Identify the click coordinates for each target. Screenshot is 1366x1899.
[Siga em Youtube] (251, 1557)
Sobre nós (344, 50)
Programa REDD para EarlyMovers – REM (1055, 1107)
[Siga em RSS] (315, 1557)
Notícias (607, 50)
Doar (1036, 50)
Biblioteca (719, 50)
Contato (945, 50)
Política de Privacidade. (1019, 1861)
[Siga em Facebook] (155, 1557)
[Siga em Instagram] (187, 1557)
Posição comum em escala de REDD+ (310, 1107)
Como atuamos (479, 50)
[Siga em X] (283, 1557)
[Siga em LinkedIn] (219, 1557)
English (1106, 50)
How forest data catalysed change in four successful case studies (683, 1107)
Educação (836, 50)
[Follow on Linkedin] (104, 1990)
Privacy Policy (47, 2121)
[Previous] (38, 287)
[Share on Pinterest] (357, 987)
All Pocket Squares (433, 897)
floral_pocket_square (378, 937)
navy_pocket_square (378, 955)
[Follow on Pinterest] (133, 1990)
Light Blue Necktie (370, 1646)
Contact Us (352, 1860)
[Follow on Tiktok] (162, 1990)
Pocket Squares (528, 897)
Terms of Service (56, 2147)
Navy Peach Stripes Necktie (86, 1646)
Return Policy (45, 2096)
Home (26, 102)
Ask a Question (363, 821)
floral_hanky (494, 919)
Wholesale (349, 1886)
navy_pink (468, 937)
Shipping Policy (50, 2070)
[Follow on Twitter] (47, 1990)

::::

Exercise goal >> In the data above, which lines include "Necktie"? Return those lines.

Exercise solution >>
Light Blue Necktie (370, 1646)
Navy Peach Stripes Necktie (86, 1646)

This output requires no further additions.